Составление полной картины этой неуловимой жизни (в той мере, в какой ее можно воссоздать) должно дождаться публикации биографии Кржижановского Вадимом Перельмутером, имевшим беспрецедентный доступ к архивам писателя. Пока же большую часть мы вынуждены додумывать. Тем не менее несомненно то, что как автор Кржижановский был так же непредсказуем, непоследователен, открыт к неожиданным возможностям. Однако при всей своей творческой многогранности он был удивительно негибким и несговорчивым, временами невежливым даже с доброжелательно настроенными редакторами и коллегами, которые просили его изменить им написанное[194]. В 1920‐х он отправлял гневные письма цензорам Главлита, а в 1930‐х угрожал засудить издателя за нарушение контракта, когда его вступительные статьи были исключены из нового собрания комедий Шекспира[195]. Похоже, в 1940‐х он становится более чутким к требованиям своего внутреннего цензора, пытается соответствовать чуждым ему по духу нормам в надежде сделать вклад в небезразличное ему внешнее дело. Во время войны творчество нередко было шаблонным. Такие рамки должны были раздражать Кржижановского как художника, но они, по свидетельству близких ему людей, восстанавливали его силы как человека. Таким образом, для нас, читателей знакомых со всеми сочинениями Кржижановского, тексты военного времени действуют как управляемый эксперимент: характерный творческий процесс рассматривается в искусственных условиях на примере упрощенного шаблона. Какая часть его собственного видения проявляется в финальной творческой стадии? На мой взгляд, большая, чем мы можем представить, даже если это видение порой выражено неясно.

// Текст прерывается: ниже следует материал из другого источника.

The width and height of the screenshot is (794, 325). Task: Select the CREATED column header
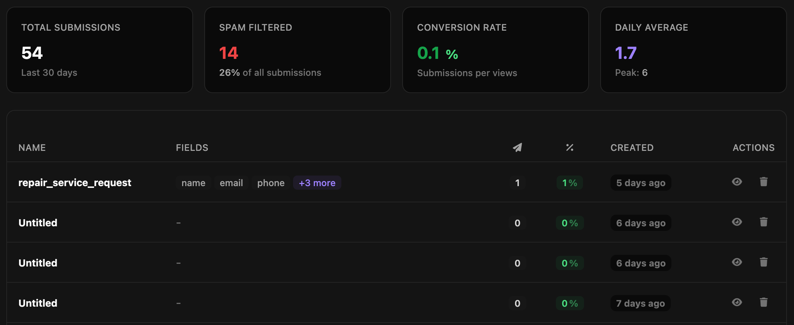(x=632, y=148)
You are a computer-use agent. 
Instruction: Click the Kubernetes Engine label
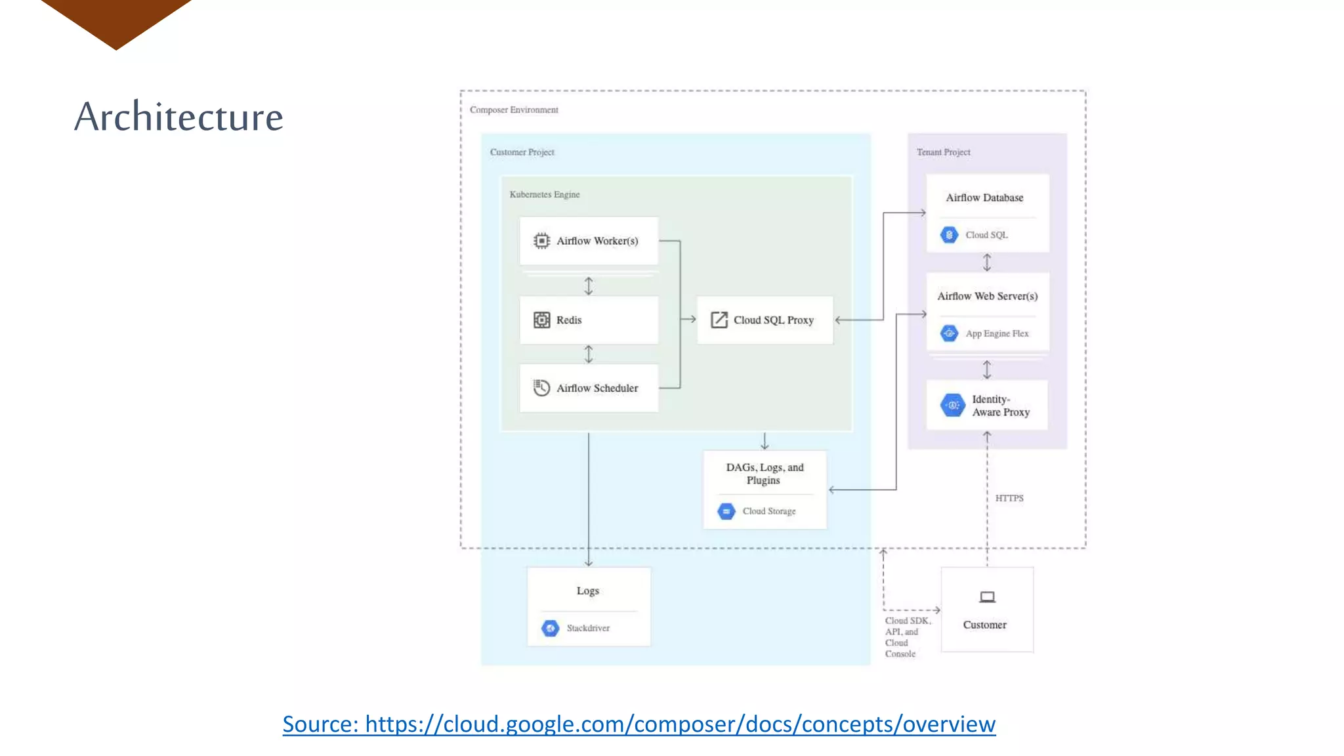(544, 194)
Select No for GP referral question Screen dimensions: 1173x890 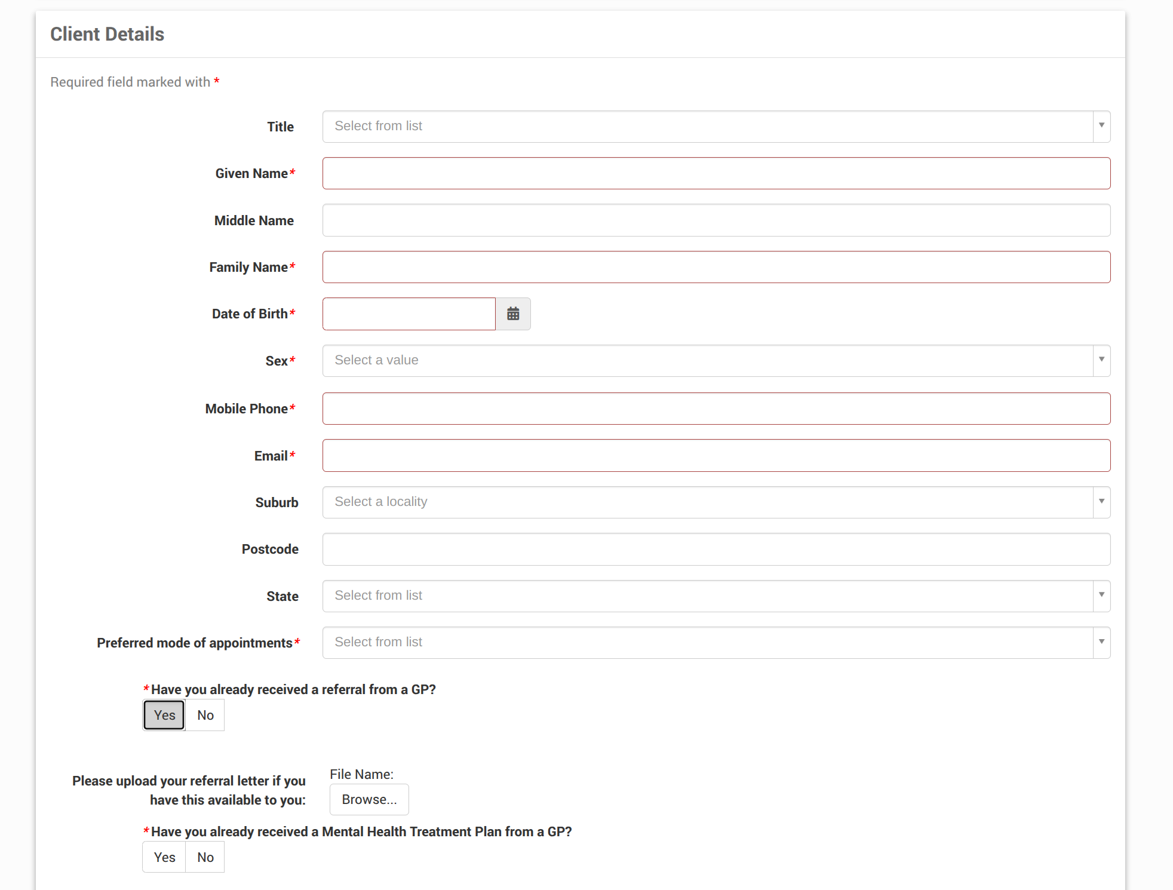205,715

Как и все настоящие творцы, фантаст Кржижановский умел использовать любой доступный ему материал. Вторая мировая война предоставила ему новую категорию «страдающего материала», который отличался от того, с чем он сталкивался в хаотичном Киеве времен Гражданской войны или позже, в период унижений голодом и безработицей в Москве. Удивительным образом эта новая, еще более ужасная война даровала ему идентичность, вместо того чтобы по-прежнему (как Кржижановский привык говорить о себе) «перечеркивать» ее. Его первый сборник рассказов был принят к публикации незадолго до начала немецкого вторжения. В 1941 году в «Литературной газете» появилась заметка о читке Кржижановским своих новелл на заседании Клуба рассказчиков в Центральном доме литераторов в Москве; по-видимому, это предшествовало выходу долгожданной книги. Но в наступивших военных условиях задержка публикации вполне объяснима.

Перейти на страницу:

Все книги серии Научная библиотека

Классик без ретуши
Классик без ретуши

В книге впервые в таком объеме собраны критические отзывы о творчестве В.В. Набокова (1899–1977), объективно представляющие особенности эстетической рецепции творчества писателя на всем протяжении его жизненного пути: сначала в литературных кругах русского зарубежья, затем — в западном литературном мире.Именно этими отзывами (как положительными, так и ядовито-негативными) сопровождали первые публикации произведений Набокова его современники, критики и писатели. Среди них — такие яркие литературные фигуры, как Г. Адамович, Ю. Айхенвальд, П. Бицилли, В. Вейдле, М. Осоргин, Г. Струве, В. Ходасевич, П. Акройд, Дж. Апдайк, Э. Бёрджесс, С. Лем, Дж.К. Оутс, А. Роб-Грийе, Ж.-П. Сартр, Э. Уилсон и др.Уникальность собранного фактического материала (зачастую малодоступного даже для специалистов) превращает сборник статей и рецензий (а также эссе, пародий, фрагментов писем) в необходимейшее пособие для более глубокого постижения набоковского феномена, в своеобразную хрестоматию, представляющую историю мировой критики на протяжении полувека, показывающую литературные нравы, эстетические пристрастия и вкусы целой эпохи.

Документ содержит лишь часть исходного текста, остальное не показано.